Surely the parameters that are being set need to have been generated by long discussions from a diverse group of workers, though that is not stated. All we have is annual statistics that state King’s diversity level in the workforce is “wholly inadequate.” Their words, not mine.

Further explanation of how these metrics are affecting rosters right now would provide better insight, and whether or not the model has been endorsed by the majority of employees belonging to underrepresented ethnic groups. Again, not stated, outside of a comment from Alayna Cole, DE&I manager at Sledgehammer Games – who supported the results, yet didn’t really touch on much else.

The announcement says: “The Diversity Space Tool can clearly delineate between token characters and true representation,” which addresses a concern for players of all backgrounds. It’s a common criticism for video game developers that ‘token characters’ are added for no reason, yet this tool appears to focus more so on authentic storylines. That is a positive, and will likely produce good insights for the next update on transparency.

Notwithstanding that, from the outside looking in, it would appear that more diversity in the development studios would work better than any tool of this kind. Models are great for analysis but in practice, it’s my belief that the process of producing characters of color or representing the LGBTQ+ community would be infinitely better if crafted by people who share those experiences.

Diversity in a game should reflect an inclusive approach to development. A box-ticking exercise – not so much.

Activision’s new diversity tool sparks debate

On social media, the reaction to the tool has been mixed.

Features Editor at Fanbyte, Elise Favis, said: “Activision Blizzard reducing diversity to extremely weird and degrading metrics, AND announcing it on their blog on their own terms – as if it’s something to be proud of – is both extremely weird and appalling.”

Austin Walker said: “You might ask ‘why would the often marginalized people who work in DEI actually ever consider using this tool?’ My (well-informed) guess is: Because their advice is often dismissed by decision-makers who claim that without Hard Data, they’re wrong.”

Walker also says that the methodology doesn’t exactly align with the company’s goals.

Others believe that the publisher is actually cornered into a ‘no win’ situation.

Sophia Nartwitz, a YouTuber and Twitch streamer, tweeted: “The recently revealed Overwatch diversity rating graph is uber cringe but I can’t blame Blizzard for doing it. The first Overwatch is one of the most diverse AAA games of all time & yet the media still attacked it for not being diverse enough.”

Sophia makes a good point, too. It’s not easy to keep everybody happy when working towards diversity in any industry, though – in the spirit of transparency – it may have been better to reveal the diversity tool to a live audience on stream for questioning. That way, people from all different backgrounds could have their say and Activision bosses could respond. That would be a much more open form of communication, rather than a press release for websites to cover the “progress” they’ve made.

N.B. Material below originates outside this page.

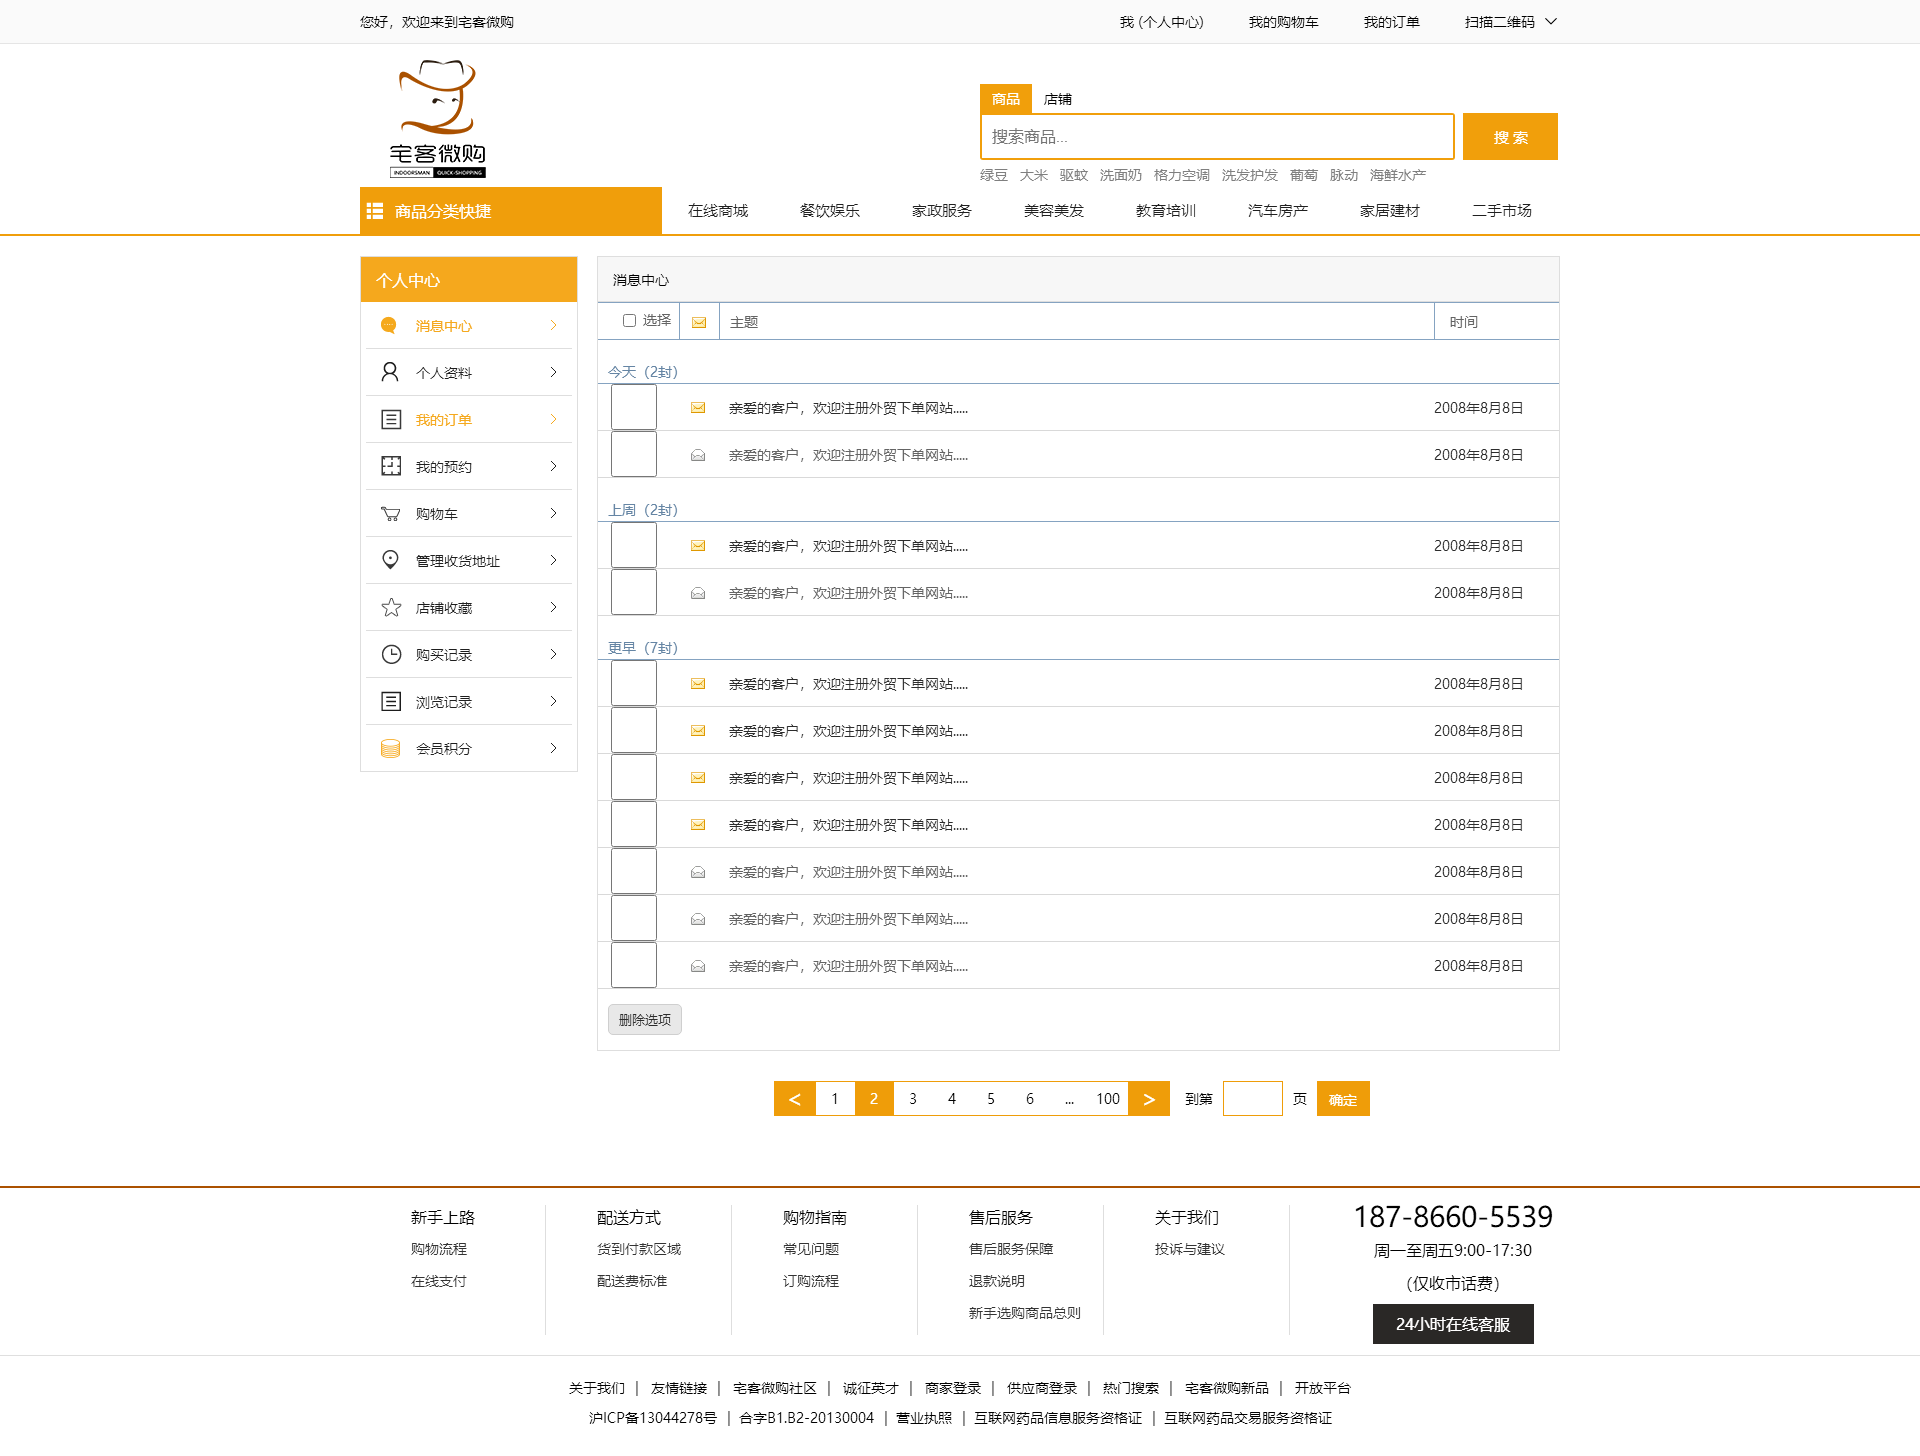Screen dimensions: 1920x1456
Task: Expand the 我的预约 chevron arrow
Action: tap(553, 466)
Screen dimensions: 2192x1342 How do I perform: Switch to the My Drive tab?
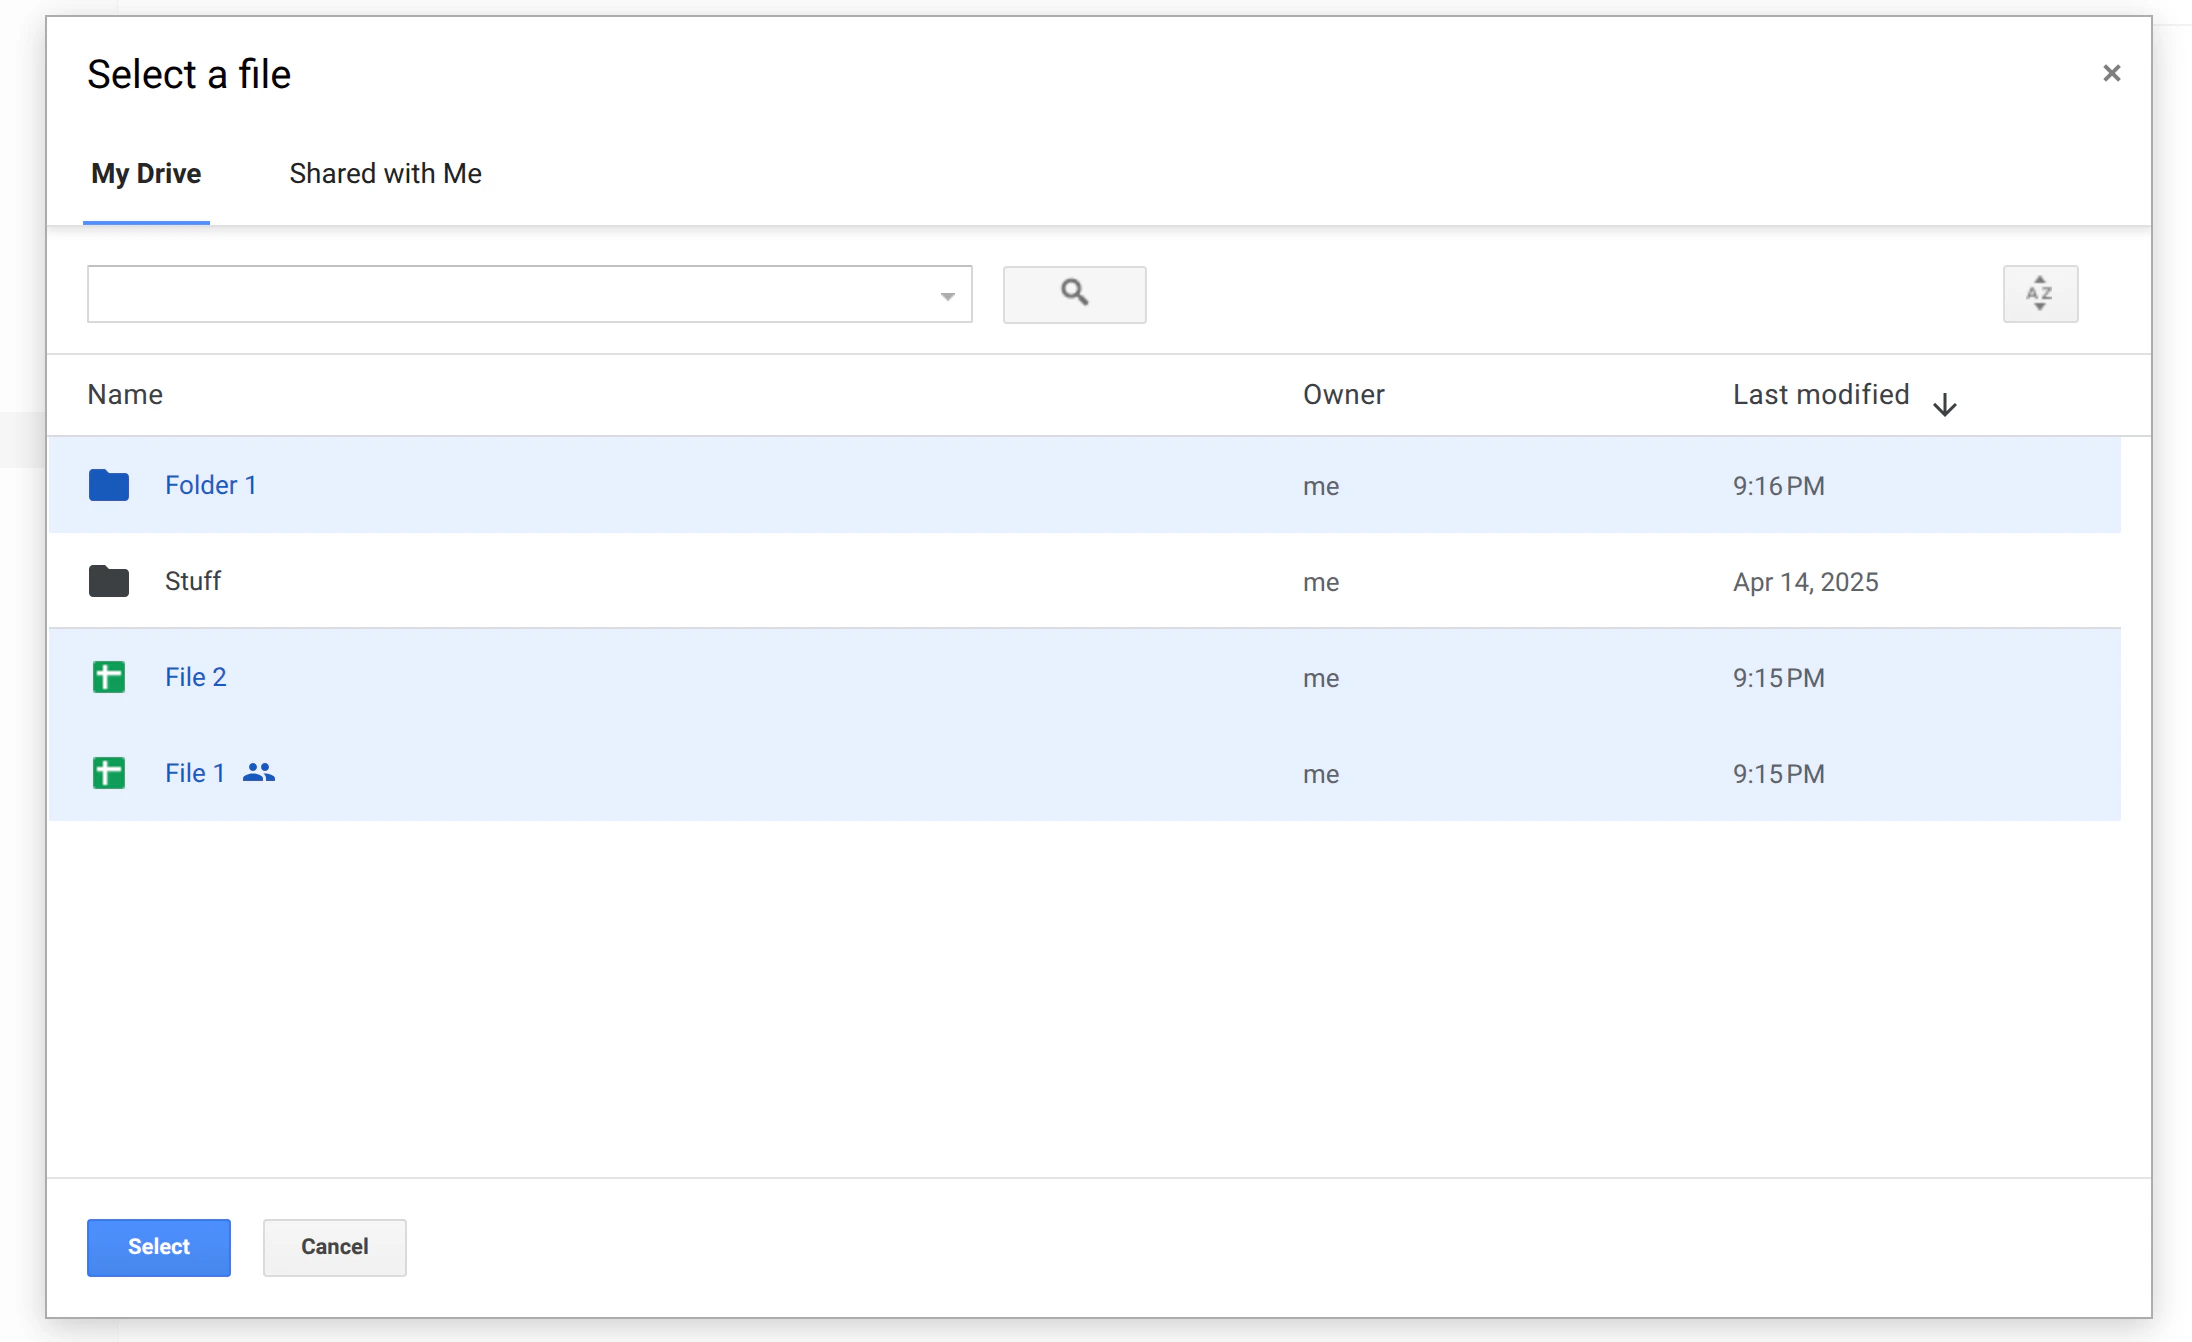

Let’s be clear, the intentions behind the creation of the tool are absolutely right. The entire industry needs to be more diverse, from the media to the games we cover each day. Not to meet quotas, but because a wide range of ideas and different perspectives is always better than an echo chamber.

This is not a case against the objectives of Activision’s diversity tool, though more details are needed about its execution.

It shouldn’t be promoted as a solution to improve diversity in “wider entertainment verticals including TV, film, and literature” until it’s been reviewed over a long period of time by a diverse team of people. More inclusive dev studios will be better than any model, that’s for sure.